Scroll Untuk Lanjut Membaca
Serdik Sespimmen Polri Gelar Bhakti Sosial Untuk Petani Pasuruan

Kegiatan yang menjadi bagian dari program Kuliah Kerja Profesi (KKP) II ini dipusatkan di Gedung Wichaksana Laghawa Polres Pasuruan Kota, dan dihadiri oleh puluhan petani dari Gabungan Kelompok Tani (Gapoktan), jajaran pejabat Polres, serta para Serdik Sespimmen.

Mengusung tema “Ketahanan Pangan sebagai Pilar Stabilitas Nasional”, acara ini bukan sekadar seremonial belaka. Kegiatan ini merupakan wujud nyata komitmen Polri, khususnya para calon pimpinan masa depan, dalam mendukung ketahanan pangan melalui sinergi langsung dengan masyarakat agraris.

Pelaksana Harian (PLH) Kapolres Pasuruan Kota, AKBP Teddy Chandra, S.I.K., M.S.I., dalam sambutannya menegaskan bahwa Polri memiliki tanggung jawab moral dalam menjaga stabilitas nasional, termasuk di sektor pangan.

“Hari ini, melalui Bhakti Sosial yang diprakarsai oleh Serdik Sespimmen, kami menunjukkan bahwa Polri hadir bukan hanya sebagai penjaga keamanan, tetapi juga sebagai mitra produktif petani dalam menciptakan Indonesia yang mandiri secara pangan,” ujar AKBP Teddy.

Dalam kegiatan ini, secara simbolis Kompol Afrialdy Agung Perdana, S.H., S.I.K., M.H., salah satu peserta KKP, menyerahkan bantuan kepada perwakilan Gapoktan. Bantuan tersebut mencakup:

  1. Bibit padi unggul yang adaptif terhadap iklim lokal,
  2. Pupuk organik dan nutrisi tanaman,
  3. Alat pertanian sederhana seperti alat semprot, cangkul, dan sarung tangan,
  4. Brosur edukatif tentang pertanian berkelanjutan dan keamanan lingkungan.

Kompol Afrialdy menegaskan bahwa kegiatan ini merupakan bentuk pengabdian akademik sekaligus langkah konkret membangun empati dan keterlibatan terhadap persoalan riil yang dihadapi masyarakat.

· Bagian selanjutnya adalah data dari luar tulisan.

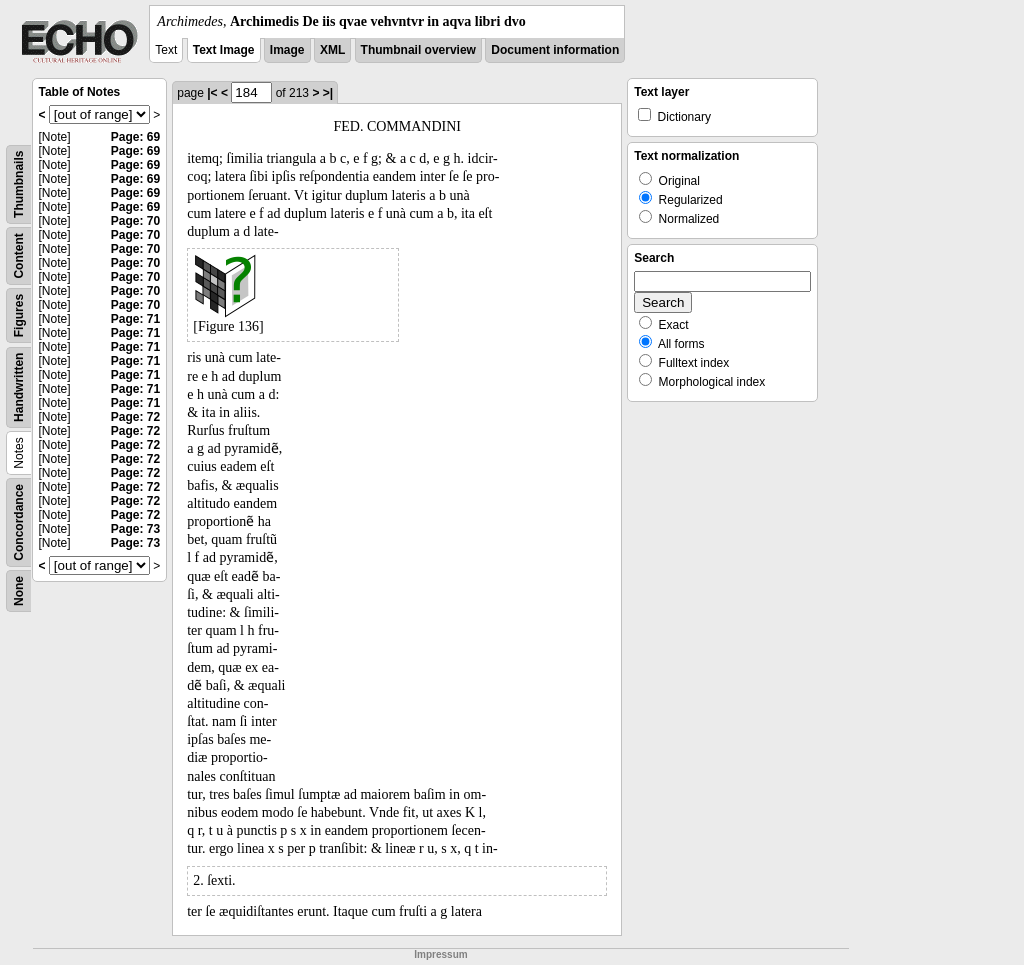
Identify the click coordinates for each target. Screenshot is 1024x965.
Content (19, 255)
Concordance (19, 522)
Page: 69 (135, 137)
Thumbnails (19, 184)
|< (212, 93)
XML (332, 50)
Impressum (440, 954)
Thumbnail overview (418, 50)
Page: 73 (135, 529)
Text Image (224, 50)
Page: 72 (135, 417)
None (19, 591)
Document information (555, 50)
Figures (19, 315)
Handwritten (19, 387)
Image (287, 50)
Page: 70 (135, 221)
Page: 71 (135, 319)
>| (328, 93)
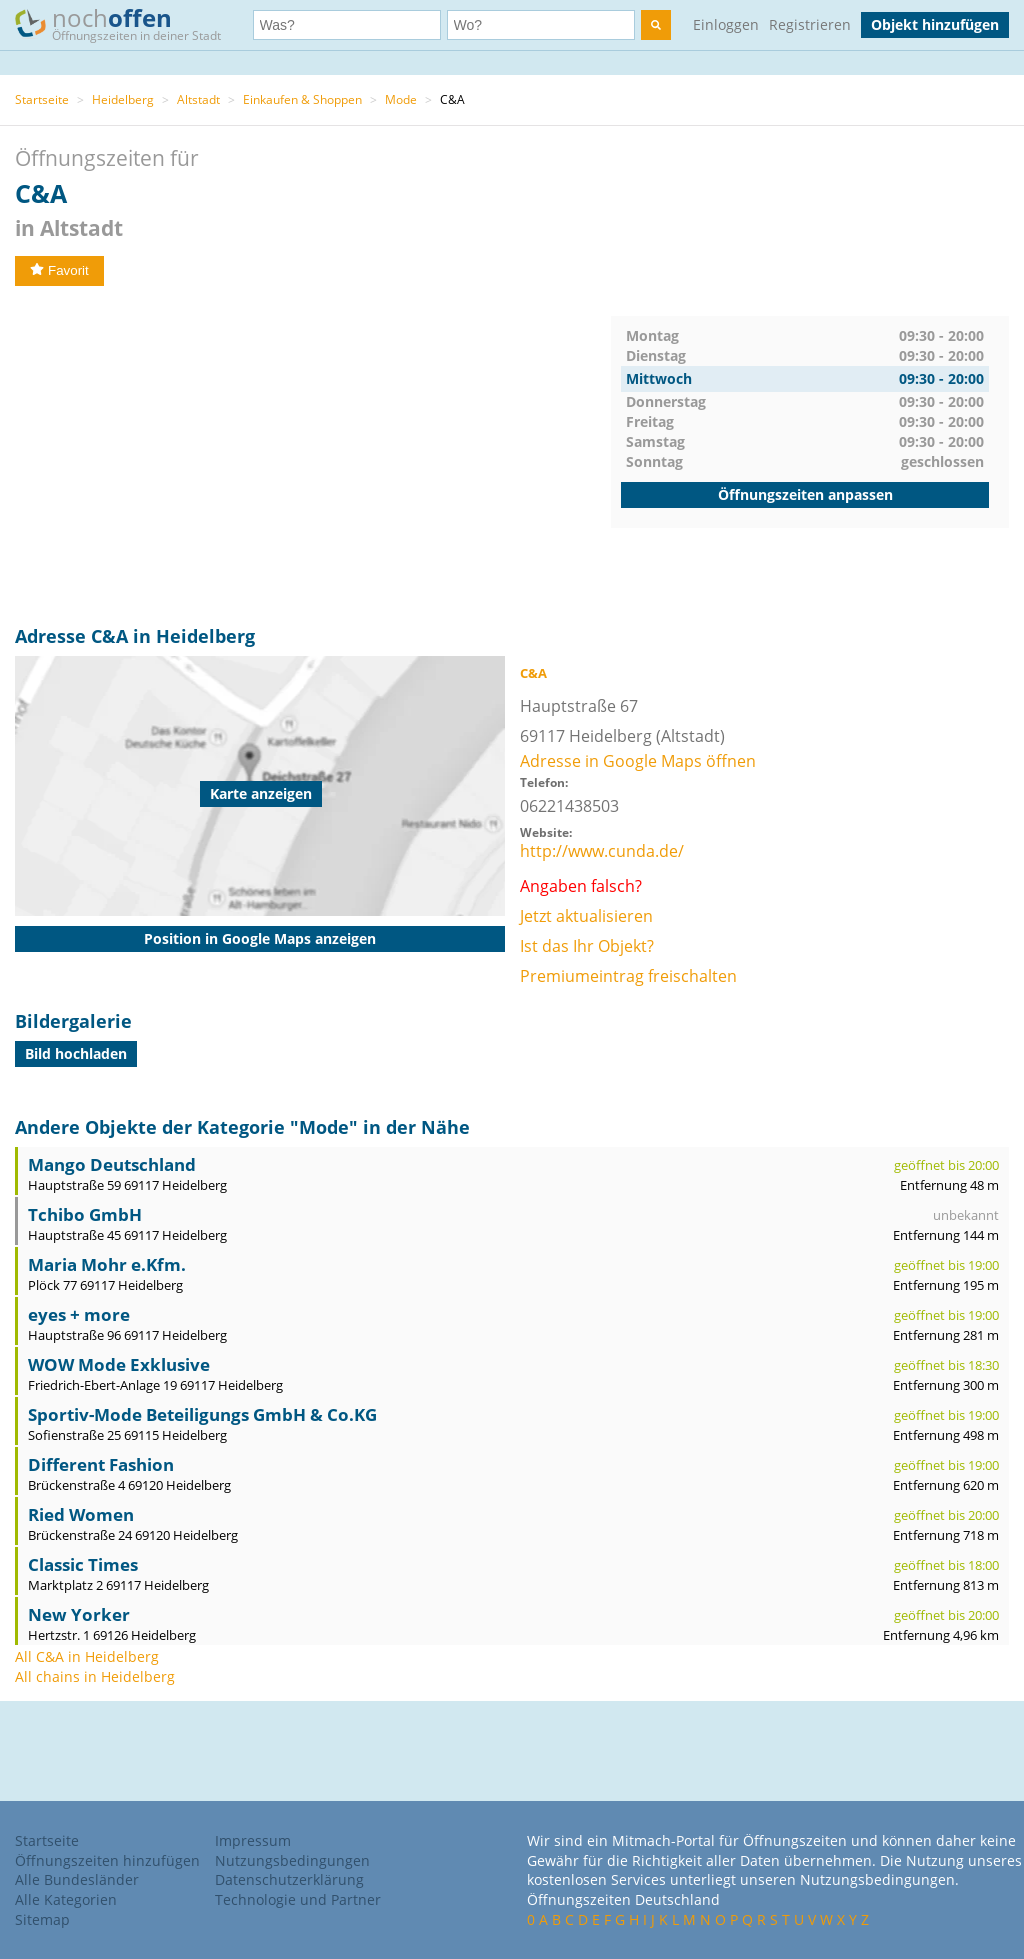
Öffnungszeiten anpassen (805, 494)
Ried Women (81, 1514)
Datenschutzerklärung (289, 1879)
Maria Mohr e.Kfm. (107, 1264)
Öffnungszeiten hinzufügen (107, 1860)
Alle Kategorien (66, 1899)
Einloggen (726, 24)
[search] (656, 25)
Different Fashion (101, 1464)
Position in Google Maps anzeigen (260, 938)
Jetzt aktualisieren (586, 916)
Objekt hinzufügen (935, 24)
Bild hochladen (76, 1053)
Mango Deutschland (112, 1164)
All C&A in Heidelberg (87, 1656)
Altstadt (198, 99)
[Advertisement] (313, 456)
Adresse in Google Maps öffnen (638, 761)
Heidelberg (123, 99)
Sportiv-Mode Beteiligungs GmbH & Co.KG (202, 1414)
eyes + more (79, 1314)
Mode (401, 99)
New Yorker (79, 1614)
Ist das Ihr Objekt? (587, 946)
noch (127, 23)
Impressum (253, 1840)
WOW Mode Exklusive (119, 1364)
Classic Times (83, 1564)
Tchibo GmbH (85, 1214)
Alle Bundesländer (77, 1879)
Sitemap (42, 1919)
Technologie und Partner (298, 1899)
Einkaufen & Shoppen (302, 99)
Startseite (42, 99)
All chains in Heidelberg (95, 1676)
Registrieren (810, 24)
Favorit (59, 270)
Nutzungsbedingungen (292, 1860)
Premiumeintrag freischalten (628, 976)
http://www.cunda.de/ (602, 851)
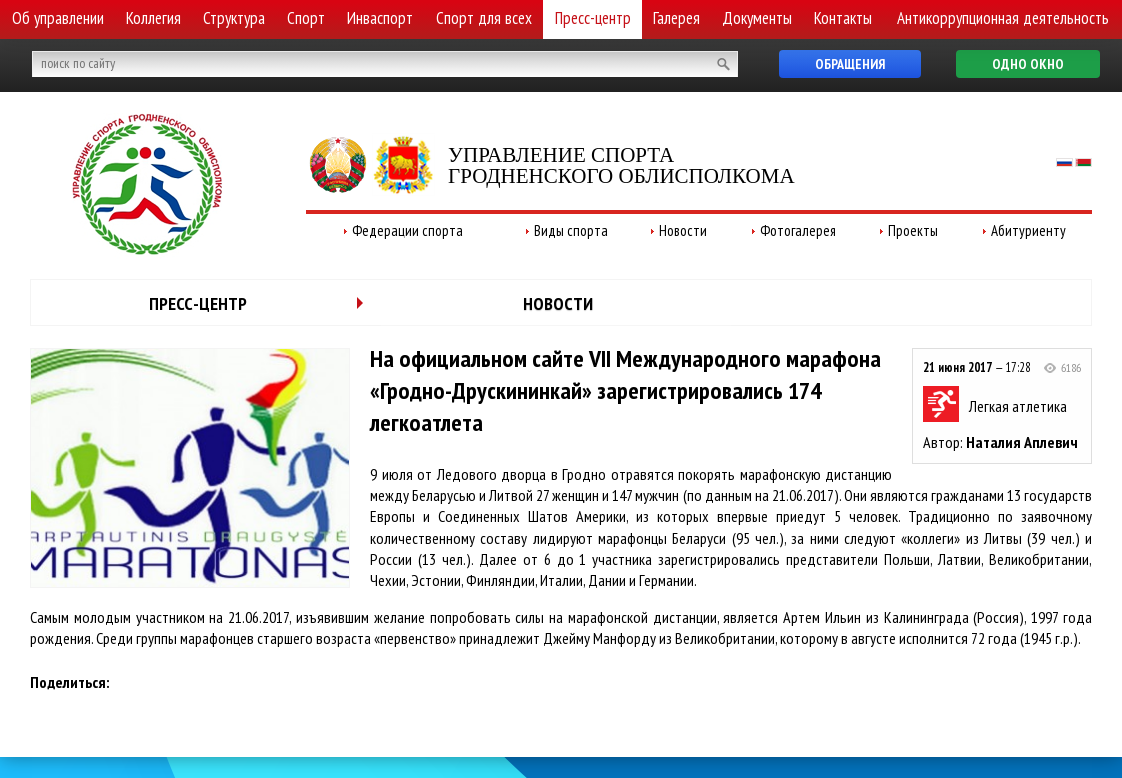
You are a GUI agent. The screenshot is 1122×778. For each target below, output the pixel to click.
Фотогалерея (798, 230)
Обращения (850, 64)
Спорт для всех (484, 18)
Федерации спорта (407, 230)
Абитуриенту (1028, 230)
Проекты (913, 230)
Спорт (306, 18)
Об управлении (58, 18)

“Kami tidak ingin hanya belajar teori. Kami ingin menyentuh realitas sosial, menjadi bagian dari solusi. Ketahanan pangan bukan hanya urusan petani, tapi tanggung jawab semua elemen bangsa,” jelasnya.

Antusiasme juga datang dari para petani. Suyanto, salah satu anggota Gapoktan, mengapresiasi pendekatan dialogis yang dilakukan oleh para Serdik.

“Biasanya petani hanya jadi objek pembangunan. Tapi hari ini kami dilibatkan, didengar, bahkan diajak berdiskusi soal keamanan pertanian. Ini baru sinergi yang nyata,” katanya.

Dalam sesi interaktif, Serdik juga menyampaikan edukasi kamtibmas seputar pencurian hasil panen, konflik lahan, keamanan irigasi, hingga penyalahgunaan pupuk bersubsidi. Petani didorong menjalin komunikasi aktif dengan Bhabinkamtibmas sebagai ujung tombak keamanan di desa.

Kegiatan ini menegaskan bahwa program KKP II Sespimmen bukan sekadar kewajiban akademik, namun pengabdian langsung yang menyatu dengan semangat Polri Presisi—humanis, adaptif, dan solutif terhadap tantangan strategis nasional.